**Task details:** The response must consist of the lines below from the one with "This screenshot has height=349, width=644." through the one with "Task: Click the word Erdhummeln", exactly as they appear and with both ends kept.

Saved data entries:

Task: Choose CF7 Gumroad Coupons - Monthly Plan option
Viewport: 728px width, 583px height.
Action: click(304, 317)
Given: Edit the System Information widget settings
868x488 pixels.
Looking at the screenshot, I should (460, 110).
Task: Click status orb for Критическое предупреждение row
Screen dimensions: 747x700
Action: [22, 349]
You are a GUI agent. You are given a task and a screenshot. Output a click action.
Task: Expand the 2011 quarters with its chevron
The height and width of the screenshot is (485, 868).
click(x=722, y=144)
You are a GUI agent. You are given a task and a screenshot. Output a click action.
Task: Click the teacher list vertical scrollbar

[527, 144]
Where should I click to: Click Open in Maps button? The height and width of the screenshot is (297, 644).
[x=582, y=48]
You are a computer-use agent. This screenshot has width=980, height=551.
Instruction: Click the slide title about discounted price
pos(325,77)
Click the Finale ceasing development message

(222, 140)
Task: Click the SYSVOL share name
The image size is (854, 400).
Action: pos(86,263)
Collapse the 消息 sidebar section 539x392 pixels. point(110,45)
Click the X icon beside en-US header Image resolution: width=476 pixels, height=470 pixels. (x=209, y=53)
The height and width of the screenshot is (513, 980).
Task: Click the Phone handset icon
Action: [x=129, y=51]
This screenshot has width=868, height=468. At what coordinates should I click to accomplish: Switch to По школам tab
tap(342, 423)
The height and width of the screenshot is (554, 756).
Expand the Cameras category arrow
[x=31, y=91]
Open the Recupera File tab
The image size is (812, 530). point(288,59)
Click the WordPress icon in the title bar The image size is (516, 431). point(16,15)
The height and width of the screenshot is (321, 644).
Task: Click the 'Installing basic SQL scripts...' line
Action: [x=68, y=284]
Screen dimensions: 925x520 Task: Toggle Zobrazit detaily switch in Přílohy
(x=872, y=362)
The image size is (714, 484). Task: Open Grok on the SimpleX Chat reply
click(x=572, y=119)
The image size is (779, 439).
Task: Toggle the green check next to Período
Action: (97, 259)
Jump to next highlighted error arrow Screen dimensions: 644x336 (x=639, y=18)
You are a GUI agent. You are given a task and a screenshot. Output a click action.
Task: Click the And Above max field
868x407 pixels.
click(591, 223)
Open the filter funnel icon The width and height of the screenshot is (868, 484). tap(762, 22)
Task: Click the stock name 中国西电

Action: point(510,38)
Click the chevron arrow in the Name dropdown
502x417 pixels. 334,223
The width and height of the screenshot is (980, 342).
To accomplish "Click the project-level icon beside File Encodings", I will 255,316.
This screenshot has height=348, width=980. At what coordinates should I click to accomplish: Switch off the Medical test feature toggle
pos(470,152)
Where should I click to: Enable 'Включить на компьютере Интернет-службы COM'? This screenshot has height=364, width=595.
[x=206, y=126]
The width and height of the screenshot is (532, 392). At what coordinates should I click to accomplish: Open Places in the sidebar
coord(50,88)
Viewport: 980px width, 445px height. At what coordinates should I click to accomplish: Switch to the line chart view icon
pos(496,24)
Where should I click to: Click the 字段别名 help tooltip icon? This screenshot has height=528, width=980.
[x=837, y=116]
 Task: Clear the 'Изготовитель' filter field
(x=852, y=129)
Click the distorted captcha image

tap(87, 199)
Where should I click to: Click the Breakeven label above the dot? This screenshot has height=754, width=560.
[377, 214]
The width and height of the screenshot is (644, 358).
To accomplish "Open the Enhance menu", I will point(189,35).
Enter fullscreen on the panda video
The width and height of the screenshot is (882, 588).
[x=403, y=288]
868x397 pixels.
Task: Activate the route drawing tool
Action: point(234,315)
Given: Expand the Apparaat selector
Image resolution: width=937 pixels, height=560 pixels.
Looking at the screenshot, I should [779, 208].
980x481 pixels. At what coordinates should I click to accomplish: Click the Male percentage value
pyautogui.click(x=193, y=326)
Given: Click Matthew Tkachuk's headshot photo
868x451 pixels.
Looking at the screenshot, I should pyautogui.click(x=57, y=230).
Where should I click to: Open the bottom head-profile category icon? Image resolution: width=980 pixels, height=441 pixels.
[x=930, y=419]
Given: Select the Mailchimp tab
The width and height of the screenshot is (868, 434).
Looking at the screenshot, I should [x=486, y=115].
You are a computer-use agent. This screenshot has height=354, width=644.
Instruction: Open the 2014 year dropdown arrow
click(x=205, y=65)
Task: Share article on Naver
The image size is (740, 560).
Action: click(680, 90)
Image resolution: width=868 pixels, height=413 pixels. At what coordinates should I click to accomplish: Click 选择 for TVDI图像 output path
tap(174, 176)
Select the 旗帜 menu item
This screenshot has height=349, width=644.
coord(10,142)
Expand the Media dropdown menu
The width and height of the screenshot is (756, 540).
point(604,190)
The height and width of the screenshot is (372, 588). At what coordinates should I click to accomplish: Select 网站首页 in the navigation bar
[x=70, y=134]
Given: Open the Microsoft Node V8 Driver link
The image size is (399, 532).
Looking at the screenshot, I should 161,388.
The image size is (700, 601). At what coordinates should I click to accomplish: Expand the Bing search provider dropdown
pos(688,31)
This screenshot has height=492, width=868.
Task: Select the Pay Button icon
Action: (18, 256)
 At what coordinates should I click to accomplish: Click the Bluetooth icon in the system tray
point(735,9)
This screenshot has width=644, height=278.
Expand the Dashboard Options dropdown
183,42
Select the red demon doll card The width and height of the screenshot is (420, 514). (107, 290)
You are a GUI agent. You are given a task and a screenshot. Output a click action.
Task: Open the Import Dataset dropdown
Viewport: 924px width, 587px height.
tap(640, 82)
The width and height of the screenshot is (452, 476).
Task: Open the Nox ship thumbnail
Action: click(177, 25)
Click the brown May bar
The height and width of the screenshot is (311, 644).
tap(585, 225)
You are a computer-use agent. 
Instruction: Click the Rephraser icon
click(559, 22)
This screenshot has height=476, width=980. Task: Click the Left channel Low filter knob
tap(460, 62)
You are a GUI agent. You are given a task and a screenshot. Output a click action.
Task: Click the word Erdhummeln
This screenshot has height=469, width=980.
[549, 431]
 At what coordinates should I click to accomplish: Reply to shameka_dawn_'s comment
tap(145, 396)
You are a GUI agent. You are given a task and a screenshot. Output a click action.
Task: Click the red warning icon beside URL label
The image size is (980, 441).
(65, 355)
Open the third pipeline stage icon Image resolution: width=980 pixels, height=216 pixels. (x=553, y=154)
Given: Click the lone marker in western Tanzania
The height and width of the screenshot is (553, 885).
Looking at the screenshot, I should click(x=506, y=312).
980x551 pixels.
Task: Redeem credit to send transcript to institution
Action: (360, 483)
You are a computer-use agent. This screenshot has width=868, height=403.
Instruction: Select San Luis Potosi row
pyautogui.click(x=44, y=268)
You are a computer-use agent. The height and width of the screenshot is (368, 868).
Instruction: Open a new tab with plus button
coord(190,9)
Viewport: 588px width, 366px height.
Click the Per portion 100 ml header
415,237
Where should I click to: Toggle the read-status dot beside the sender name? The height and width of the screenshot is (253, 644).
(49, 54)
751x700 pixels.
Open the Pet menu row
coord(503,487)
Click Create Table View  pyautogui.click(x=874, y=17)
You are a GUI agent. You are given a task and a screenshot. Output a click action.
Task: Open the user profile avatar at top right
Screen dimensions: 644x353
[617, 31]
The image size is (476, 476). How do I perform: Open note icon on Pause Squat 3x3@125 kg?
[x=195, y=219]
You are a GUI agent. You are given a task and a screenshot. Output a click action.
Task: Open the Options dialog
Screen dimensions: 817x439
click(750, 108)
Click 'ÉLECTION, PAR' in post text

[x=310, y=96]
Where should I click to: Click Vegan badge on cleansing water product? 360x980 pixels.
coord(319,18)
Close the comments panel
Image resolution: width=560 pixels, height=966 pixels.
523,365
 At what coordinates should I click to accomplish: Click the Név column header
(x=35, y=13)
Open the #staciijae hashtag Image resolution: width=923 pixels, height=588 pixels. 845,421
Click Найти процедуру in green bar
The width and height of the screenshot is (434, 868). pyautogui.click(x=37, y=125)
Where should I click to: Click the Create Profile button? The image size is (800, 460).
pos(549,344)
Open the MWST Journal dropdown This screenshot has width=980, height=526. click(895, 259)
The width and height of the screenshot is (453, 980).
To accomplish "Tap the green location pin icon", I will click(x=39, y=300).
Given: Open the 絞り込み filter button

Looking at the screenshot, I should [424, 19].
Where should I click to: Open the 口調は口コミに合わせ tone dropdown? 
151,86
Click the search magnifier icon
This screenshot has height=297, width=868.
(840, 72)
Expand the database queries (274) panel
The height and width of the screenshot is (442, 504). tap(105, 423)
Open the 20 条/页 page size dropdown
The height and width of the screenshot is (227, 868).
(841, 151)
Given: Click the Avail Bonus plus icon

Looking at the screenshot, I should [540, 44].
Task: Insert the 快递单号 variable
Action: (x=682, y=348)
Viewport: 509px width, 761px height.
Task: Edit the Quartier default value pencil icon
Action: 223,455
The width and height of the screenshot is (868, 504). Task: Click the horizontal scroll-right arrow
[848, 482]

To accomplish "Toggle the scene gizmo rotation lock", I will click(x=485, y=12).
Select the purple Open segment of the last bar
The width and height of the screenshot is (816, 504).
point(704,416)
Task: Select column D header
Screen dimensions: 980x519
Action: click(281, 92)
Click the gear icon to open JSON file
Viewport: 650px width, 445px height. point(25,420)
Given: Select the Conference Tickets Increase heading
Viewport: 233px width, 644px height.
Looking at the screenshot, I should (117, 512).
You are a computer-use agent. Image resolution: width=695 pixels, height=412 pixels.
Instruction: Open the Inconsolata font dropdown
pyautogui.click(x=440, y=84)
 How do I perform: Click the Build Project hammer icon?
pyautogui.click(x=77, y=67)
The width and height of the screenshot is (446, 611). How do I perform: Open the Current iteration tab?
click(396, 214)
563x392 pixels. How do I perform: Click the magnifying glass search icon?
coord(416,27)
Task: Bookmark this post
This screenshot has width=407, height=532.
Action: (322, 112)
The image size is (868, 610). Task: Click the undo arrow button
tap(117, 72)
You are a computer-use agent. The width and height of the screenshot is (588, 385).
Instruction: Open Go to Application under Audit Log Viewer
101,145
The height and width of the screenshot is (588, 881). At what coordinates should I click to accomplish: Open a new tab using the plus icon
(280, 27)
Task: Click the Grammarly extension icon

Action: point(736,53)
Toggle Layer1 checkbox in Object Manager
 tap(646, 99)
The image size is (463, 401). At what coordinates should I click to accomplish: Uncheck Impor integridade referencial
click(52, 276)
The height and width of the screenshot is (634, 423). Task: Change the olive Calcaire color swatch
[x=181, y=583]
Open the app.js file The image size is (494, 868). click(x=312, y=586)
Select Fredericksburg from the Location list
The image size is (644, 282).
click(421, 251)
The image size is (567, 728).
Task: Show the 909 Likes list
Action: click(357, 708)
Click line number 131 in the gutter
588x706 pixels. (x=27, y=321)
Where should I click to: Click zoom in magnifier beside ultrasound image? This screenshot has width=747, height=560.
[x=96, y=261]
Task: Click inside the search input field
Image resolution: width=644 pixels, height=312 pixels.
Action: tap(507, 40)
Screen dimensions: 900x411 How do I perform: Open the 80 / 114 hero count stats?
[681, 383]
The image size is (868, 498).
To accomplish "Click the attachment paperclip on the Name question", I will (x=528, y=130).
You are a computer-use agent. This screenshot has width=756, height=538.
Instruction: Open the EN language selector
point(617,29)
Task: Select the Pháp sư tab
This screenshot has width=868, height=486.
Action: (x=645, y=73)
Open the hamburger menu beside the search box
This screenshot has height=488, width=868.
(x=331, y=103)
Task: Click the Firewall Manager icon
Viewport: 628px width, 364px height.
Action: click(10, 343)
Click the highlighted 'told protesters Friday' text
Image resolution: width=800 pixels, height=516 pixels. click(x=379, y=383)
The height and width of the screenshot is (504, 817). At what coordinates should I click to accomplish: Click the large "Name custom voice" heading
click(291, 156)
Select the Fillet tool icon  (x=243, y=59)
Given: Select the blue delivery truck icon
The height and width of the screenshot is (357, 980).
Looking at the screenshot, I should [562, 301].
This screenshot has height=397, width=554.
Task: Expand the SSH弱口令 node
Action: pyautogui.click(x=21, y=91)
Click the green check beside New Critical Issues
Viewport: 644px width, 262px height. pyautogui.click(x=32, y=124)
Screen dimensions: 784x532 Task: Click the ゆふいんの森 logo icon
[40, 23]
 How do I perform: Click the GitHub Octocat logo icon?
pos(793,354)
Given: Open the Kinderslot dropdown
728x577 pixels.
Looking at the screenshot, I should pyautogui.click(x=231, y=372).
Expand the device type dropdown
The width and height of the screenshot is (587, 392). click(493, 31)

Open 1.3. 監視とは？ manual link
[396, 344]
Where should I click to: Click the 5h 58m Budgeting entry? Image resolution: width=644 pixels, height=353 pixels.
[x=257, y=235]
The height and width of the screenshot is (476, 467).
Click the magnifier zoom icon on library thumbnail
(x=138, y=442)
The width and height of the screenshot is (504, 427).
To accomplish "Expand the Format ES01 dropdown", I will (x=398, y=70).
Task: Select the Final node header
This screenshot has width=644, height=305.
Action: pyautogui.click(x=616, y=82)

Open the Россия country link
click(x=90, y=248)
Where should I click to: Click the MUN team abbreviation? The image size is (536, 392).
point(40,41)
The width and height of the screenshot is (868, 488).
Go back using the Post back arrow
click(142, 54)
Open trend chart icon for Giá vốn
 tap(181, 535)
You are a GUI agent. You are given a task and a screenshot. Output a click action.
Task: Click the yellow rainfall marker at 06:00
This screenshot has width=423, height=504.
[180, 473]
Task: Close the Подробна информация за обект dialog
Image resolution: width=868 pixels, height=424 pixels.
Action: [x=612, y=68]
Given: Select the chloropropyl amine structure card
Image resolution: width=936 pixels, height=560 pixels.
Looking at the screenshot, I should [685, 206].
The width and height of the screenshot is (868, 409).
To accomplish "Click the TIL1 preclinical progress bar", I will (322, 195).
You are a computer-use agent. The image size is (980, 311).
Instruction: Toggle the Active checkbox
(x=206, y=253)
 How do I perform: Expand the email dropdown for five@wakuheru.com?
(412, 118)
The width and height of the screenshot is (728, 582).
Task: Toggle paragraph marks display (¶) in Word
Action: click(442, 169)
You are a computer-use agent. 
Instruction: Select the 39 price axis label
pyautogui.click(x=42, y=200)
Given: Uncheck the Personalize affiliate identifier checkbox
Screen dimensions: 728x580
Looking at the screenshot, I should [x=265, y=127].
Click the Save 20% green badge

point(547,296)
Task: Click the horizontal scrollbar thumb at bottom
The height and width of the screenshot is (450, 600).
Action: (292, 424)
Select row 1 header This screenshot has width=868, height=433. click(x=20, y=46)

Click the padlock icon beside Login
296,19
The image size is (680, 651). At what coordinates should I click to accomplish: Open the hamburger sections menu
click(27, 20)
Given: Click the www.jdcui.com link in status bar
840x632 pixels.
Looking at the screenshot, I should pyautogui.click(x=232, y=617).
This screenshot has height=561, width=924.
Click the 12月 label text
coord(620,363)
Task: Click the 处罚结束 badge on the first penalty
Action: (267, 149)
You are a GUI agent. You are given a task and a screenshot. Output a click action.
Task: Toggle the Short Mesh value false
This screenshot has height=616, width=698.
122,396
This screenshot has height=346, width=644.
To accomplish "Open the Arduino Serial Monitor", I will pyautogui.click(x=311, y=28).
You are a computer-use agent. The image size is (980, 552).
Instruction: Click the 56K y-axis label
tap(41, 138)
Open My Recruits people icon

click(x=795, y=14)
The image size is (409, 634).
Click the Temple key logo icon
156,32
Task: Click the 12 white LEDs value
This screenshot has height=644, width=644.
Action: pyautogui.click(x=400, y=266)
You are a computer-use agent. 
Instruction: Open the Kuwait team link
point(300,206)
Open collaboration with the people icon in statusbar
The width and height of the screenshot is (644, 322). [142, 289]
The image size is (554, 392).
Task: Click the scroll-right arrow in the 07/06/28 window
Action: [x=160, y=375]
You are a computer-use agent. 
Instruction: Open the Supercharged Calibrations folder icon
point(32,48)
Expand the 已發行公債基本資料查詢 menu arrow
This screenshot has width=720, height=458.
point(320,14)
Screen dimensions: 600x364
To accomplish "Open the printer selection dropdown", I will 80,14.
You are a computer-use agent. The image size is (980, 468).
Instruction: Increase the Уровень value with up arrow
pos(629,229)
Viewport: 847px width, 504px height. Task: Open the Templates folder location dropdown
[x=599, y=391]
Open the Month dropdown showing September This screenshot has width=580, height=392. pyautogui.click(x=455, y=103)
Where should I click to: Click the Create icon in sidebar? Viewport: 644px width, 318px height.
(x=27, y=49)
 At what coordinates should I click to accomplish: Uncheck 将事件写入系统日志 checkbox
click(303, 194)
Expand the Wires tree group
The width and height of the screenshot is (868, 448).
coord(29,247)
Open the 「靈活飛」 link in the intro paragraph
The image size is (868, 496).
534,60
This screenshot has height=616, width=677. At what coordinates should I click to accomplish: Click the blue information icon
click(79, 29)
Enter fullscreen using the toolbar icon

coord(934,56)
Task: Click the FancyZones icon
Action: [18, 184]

**Your solution:**
This screenshot has height=349, width=644.
coord(10,142)
Expand the Media dropdown menu
The width and height of the screenshot is (756, 540).
point(604,190)
The height and width of the screenshot is (372, 588). At what coordinates should I click to accomplish: Select 网站首页 in the navigation bar
[x=70, y=134]
Given: Open the Microsoft Node V8 Driver link
The image size is (399, 532).
Looking at the screenshot, I should 161,388.
The image size is (700, 601). At what coordinates should I click to accomplish: Expand the Bing search provider dropdown
pos(688,31)
This screenshot has height=492, width=868.
Task: Select the Pay Button icon
Action: (18, 256)
 At what coordinates should I click to accomplish: Click the Bluetooth icon in the system tray
point(735,9)
This screenshot has width=644, height=278.
Expand the Dashboard Options dropdown
183,42
Select the red demon doll card The width and height of the screenshot is (420, 514). (107, 290)
You are a GUI agent. You are given a task and a screenshot. Output a click action.
Task: Open the Import Dataset dropdown
Viewport: 924px width, 587px height.
tap(640, 82)
The width and height of the screenshot is (452, 476).
Task: Open the Nox ship thumbnail
Action: click(177, 25)
Click the brown May bar
The height and width of the screenshot is (311, 644).
tap(585, 225)
You are a computer-use agent. 
Instruction: Click the Rephraser icon
click(559, 22)
This screenshot has height=476, width=980. Task: Click the Left channel Low filter knob
tap(460, 62)
You are a GUI agent. You are given a task and a screenshot. Output a click action.
Task: Click the word Erdhummeln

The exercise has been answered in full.